Desde principio de año las motos coparon la Peatonal Rivadavia, a pesar de las advertencias emitidas desde el municipio a través de la Dirección de Inspección General y la Dirección de Tránsito Municipal, sobre la realización de operativos para despejarla de todo tipo de vehículos estacionados a lo largo de las cinco cuadras que abarca su recorrido.
Pero a las molestias que ocasionan las motos a comerciantes y peatones se suman las que generan los puestos de vendedores ambulantes que ocupan toda la Peatonal y que desde hace más de un año la comuna intenta, sin éxito, trasladar a la Plaza 25 de Agosto. El administrador de la Dirección de Tránsito, Ariel Bustos, aseguró que «es complicado el trato con la gente porque nos agrede”. Señaló que «falta ampliar la cantidad de empleados y mejorar la comunicación con la Policía de la Provincia para poder agilizar los operativos”; y lamentó que haya «tanta violencia en la población”. Además de apelar a la buena voluntad de los vecinos para lograr un ordenamiento en el tránsito, y que la peatonal no sea ocupada como playa de estacionamiento gratuito, Bustos lamentó no contar «con personal suficiente, más que nada en horas del mediodía cuando salen los chicos de la escuela. Porque uno permite a los padres que estacionen unos minutos a la espera de los niños, a veces en doble fila, pero se enojan cuando se les pide que se pongan en movimiento y circulen”.
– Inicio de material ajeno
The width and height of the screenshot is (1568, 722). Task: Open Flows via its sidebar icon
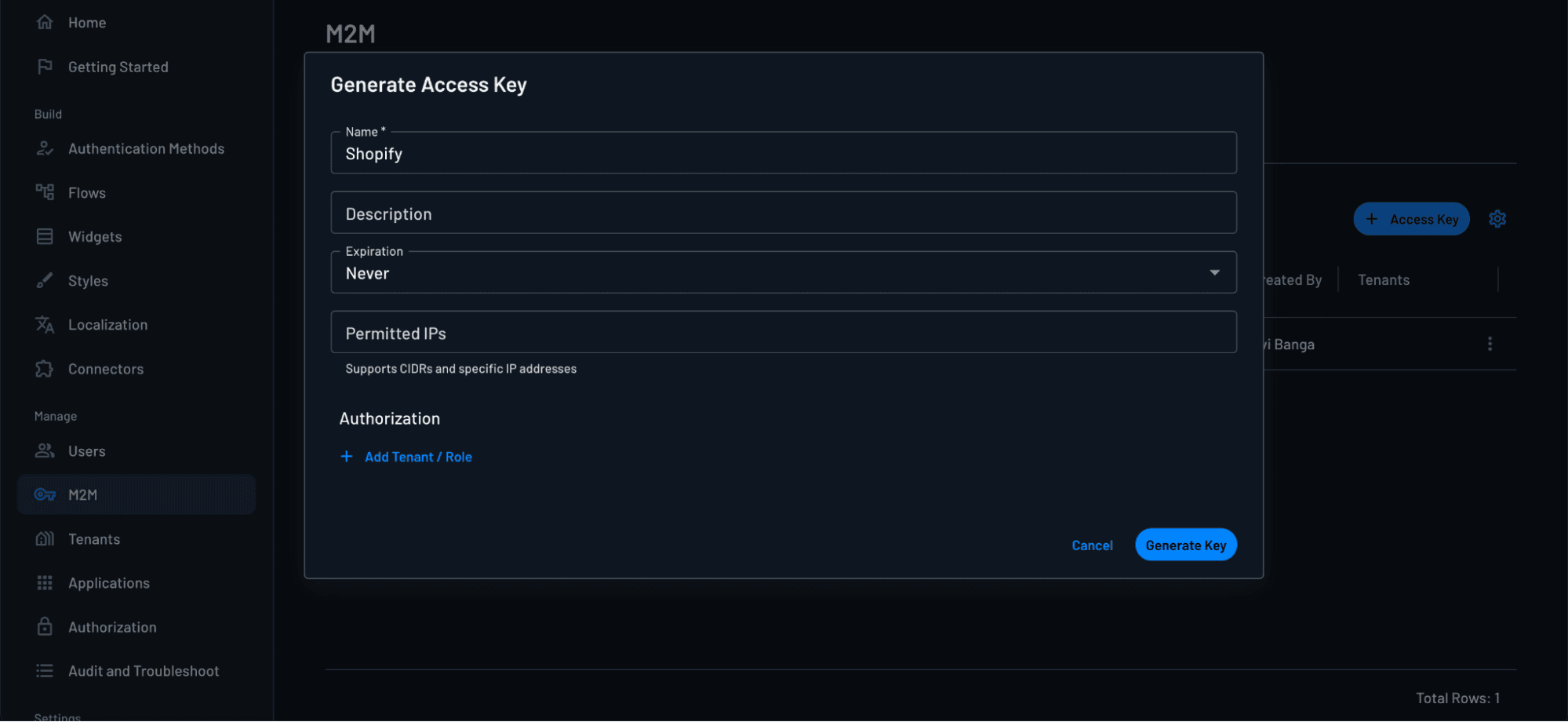pos(45,192)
El funcionario municipal hizo hincapié en «la buena voluntad de la gente para que nos ayude, porque hay que estar en la calle y tratar con los choferes. La gente tiene que entender que debe colaborar con los peatones”, y aseguró que «con educación las cosas van a cambiar”.
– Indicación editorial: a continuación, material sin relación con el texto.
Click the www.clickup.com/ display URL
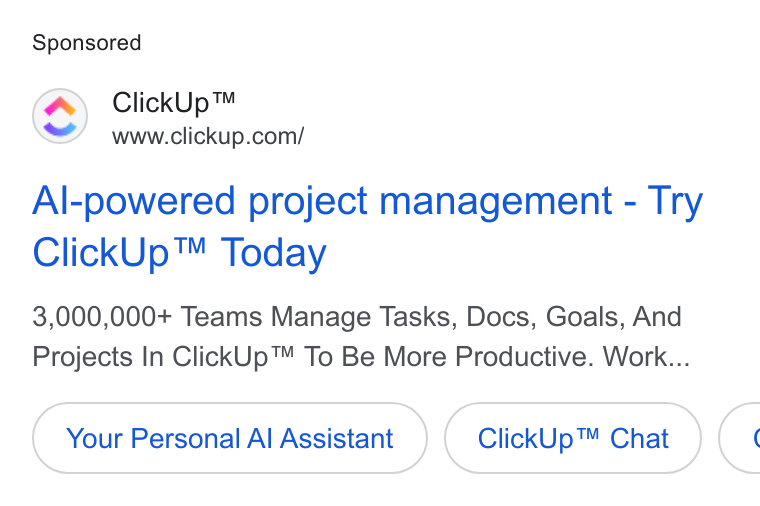 (208, 137)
También minimizó el efecto de las multas y el resultado de los operativos de tránsito argumentando que «los costos de los multas para los autos y las motos son elevados, pese a ello, en cada control que hacemos se levantan muchísimas motos en infracción».
Sin embargo, diariamente aumenta la cantidad de motos estacionadas en la peatonal. Aseguradas con andados y atadas a árboles o canastos de residuos, obstruyen el paso de los peatones y el ingreso a los locales comerciales.
Desde la Dirección de Inspección General de la comuna capitalina aseguraron que esa dependencia puede accionar contra los propietarios de los vehículos estacionados en la peatonal «porque se trata de la ocupación del espacio público”, pero no dieron precisiones sobre la realización de futuros operativos para desalojar el paseo céntrico.
Sobre los vendedores ambulantes, que en su mayoría ocupan espacios que superan los dos metros cuadrados, aseguraron que no fueron «notificados por el Concejo Deliberante, sobre cambios o demoras en la construcción de los espacios que se están armando en la Plaza 25 de Agosto, para el traslado de los ambulantes que ocupan la Peatonal”, y tampoco pudieron precisar cuándo podría concretarse el traslado de los puesteros que en plena Peatonal Rivadavia comercializan desde ollas, herramientas, juguetes y cosméticos, hasta plantas, frutas y textos religiosos.